#### Task directions:
Every line from the one that includes "Save the notebook" to the end of the entries should be written out exactly, with the first and last included.

#### Extracted records:
______

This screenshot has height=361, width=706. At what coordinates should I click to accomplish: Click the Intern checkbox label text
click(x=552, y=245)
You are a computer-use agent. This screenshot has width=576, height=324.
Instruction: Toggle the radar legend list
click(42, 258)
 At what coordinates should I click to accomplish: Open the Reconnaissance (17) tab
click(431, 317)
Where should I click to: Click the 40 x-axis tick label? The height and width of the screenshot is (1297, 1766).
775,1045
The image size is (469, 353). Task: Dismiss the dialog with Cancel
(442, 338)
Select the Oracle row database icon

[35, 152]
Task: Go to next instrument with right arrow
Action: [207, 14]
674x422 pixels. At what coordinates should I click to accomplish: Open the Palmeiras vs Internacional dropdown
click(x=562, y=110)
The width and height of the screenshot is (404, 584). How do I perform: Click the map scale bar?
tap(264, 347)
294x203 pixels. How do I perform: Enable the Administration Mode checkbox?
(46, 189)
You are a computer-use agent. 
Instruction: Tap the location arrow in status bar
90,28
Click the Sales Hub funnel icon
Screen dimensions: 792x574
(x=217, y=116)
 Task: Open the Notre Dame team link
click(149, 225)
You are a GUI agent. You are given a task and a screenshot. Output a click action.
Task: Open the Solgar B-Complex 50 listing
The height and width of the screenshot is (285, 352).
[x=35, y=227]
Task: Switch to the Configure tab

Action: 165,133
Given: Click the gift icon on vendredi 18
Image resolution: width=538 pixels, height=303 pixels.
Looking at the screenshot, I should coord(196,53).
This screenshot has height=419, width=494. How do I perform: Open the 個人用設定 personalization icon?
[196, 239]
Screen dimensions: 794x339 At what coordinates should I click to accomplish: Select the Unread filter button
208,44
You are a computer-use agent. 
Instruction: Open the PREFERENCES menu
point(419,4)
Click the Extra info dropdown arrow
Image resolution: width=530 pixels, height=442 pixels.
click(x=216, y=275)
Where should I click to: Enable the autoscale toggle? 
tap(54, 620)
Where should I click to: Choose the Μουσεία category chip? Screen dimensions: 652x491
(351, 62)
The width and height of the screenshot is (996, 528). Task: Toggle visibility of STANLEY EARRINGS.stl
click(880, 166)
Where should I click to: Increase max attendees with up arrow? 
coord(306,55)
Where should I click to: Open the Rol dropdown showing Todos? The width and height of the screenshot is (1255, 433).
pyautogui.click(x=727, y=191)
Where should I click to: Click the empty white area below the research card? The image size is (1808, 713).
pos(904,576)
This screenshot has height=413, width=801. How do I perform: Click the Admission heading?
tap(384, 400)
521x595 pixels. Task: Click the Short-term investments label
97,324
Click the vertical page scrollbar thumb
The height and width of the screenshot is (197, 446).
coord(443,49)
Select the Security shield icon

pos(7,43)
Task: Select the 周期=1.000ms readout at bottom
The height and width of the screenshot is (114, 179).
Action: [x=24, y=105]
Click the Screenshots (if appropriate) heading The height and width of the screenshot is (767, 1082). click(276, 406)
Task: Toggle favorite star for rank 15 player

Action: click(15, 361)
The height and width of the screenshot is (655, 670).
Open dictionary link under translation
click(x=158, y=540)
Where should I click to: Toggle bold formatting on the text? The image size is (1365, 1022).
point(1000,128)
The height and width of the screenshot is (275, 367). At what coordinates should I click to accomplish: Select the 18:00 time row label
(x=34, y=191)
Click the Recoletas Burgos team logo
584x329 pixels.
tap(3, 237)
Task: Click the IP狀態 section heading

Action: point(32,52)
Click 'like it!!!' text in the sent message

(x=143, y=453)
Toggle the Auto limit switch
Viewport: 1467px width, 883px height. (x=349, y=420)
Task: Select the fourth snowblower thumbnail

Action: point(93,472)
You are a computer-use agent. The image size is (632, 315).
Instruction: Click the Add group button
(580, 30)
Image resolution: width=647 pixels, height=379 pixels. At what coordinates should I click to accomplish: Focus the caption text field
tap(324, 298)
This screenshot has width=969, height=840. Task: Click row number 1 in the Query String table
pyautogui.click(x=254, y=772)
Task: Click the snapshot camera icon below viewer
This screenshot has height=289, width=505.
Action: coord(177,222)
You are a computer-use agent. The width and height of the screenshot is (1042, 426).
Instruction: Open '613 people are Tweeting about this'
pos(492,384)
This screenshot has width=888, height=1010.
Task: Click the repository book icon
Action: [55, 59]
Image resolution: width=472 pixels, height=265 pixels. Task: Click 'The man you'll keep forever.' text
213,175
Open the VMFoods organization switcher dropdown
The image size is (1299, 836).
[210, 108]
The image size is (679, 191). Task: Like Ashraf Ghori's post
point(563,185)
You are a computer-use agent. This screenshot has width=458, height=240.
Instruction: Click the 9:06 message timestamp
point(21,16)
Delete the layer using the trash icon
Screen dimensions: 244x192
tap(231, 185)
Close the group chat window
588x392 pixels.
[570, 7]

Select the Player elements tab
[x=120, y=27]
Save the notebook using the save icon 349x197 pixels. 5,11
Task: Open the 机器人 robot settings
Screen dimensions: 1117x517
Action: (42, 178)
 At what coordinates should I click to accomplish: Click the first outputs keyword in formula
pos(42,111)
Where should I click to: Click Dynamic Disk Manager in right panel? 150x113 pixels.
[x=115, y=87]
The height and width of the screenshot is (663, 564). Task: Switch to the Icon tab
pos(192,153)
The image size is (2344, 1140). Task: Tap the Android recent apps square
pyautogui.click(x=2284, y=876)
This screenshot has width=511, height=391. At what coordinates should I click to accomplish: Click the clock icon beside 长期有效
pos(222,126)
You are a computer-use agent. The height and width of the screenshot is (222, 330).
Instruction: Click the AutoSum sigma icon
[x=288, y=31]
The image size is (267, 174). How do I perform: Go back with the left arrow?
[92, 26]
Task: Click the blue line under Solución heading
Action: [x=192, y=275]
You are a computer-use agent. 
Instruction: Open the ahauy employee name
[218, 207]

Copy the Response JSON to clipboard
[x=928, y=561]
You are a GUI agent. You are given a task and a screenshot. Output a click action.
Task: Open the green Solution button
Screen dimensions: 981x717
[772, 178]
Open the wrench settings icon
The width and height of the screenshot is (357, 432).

______

#### Result of this task:
Save the notebook using the save icon 349x197 pixels. 5,11
Task: Open the 机器人 robot settings
Screen dimensions: 1117x517
Action: (42, 178)
 At what coordinates should I click to accomplish: Click the first outputs keyword in formula
pos(42,111)
Where should I click to: Click Dynamic Disk Manager in right panel? 150x113 pixels.
[x=115, y=87]
The height and width of the screenshot is (663, 564). Task: Switch to the Icon tab
pos(192,153)
The image size is (2344, 1140). Task: Tap the Android recent apps square
pyautogui.click(x=2284, y=876)
This screenshot has width=511, height=391. At what coordinates should I click to accomplish: Click the clock icon beside 长期有效
pos(222,126)
You are a computer-use agent. The height and width of the screenshot is (222, 330).
Instruction: Click the AutoSum sigma icon
[x=288, y=31]
The image size is (267, 174). How do I perform: Go back with the left arrow?
[92, 26]
Task: Click the blue line under Solución heading
Action: [x=192, y=275]
You are a computer-use agent. 
Instruction: Open the ahauy employee name
[218, 207]

Copy the Response JSON to clipboard
[x=928, y=561]
You are a GUI agent. You are given a task and a screenshot. Output a click action.
Task: Open the green Solution button
Screen dimensions: 981x717
[772, 178]
Open the wrench settings icon
The width and height of the screenshot is (357, 432).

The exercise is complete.